• **WHAT IS NEEDED**:
Before you return the lines below, strip out any images and keep every word as written.

• **Stored items**:
============================================================
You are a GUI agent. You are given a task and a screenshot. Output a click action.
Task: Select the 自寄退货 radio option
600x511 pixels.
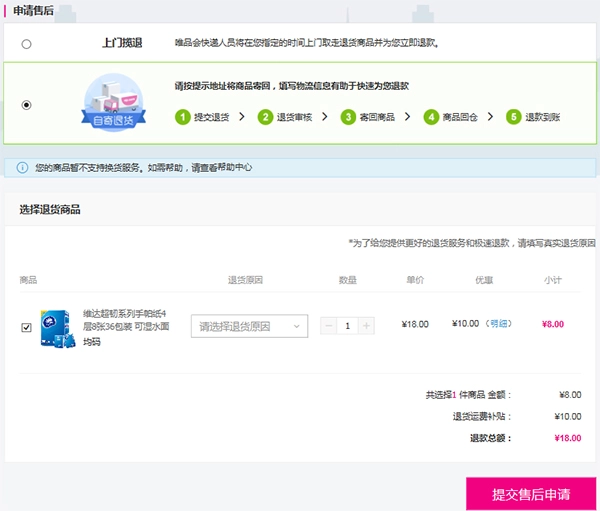(x=26, y=104)
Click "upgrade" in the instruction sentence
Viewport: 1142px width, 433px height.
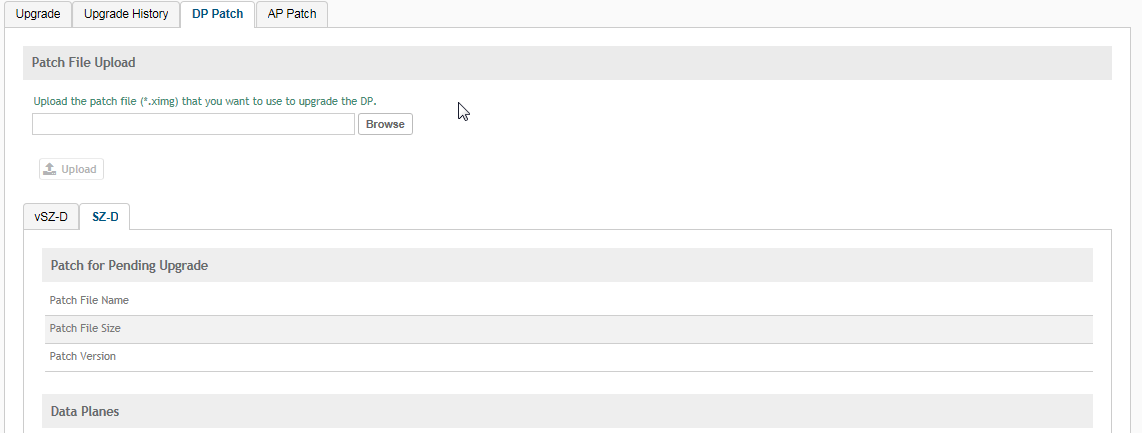click(x=317, y=101)
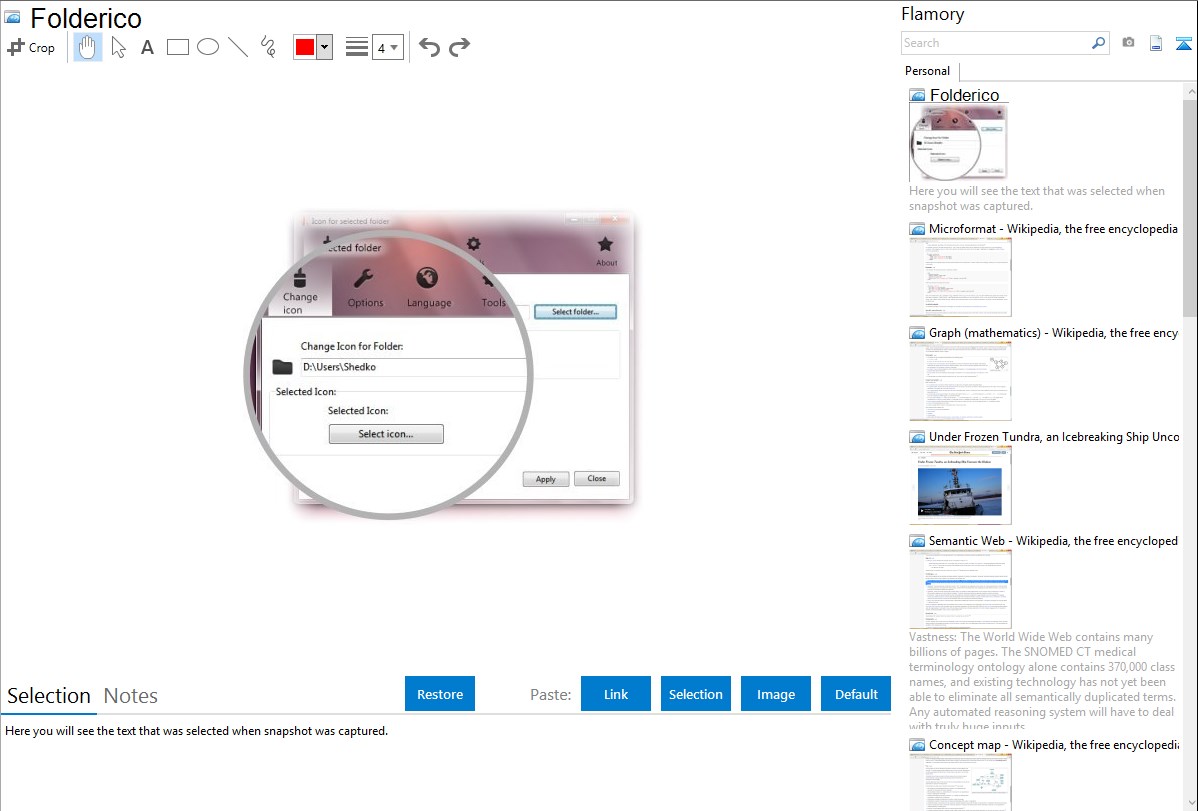The height and width of the screenshot is (811, 1198).
Task: Pick the rectangle shape tool
Action: click(x=178, y=47)
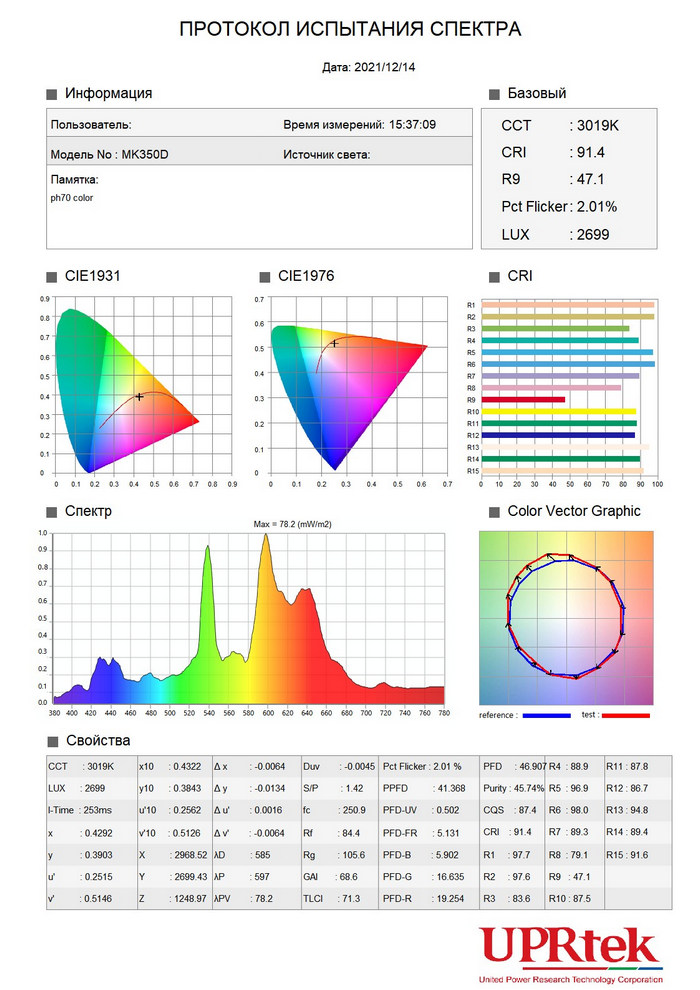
============================================================
• **RESULT OF THE EXERCISE**:
You are a GUI agent. You are given a task and a screenshot. Output a click action.
Task: Select the 自寄退货 radio option
600x511 pixels.
(x=26, y=104)
Click "upgrade" in the instruction sentence
Viewport: 1142px width, 433px height.
click(x=317, y=101)
The height and width of the screenshot is (811, 1198).
Task: Pick the rectangle shape tool
Action: click(x=178, y=47)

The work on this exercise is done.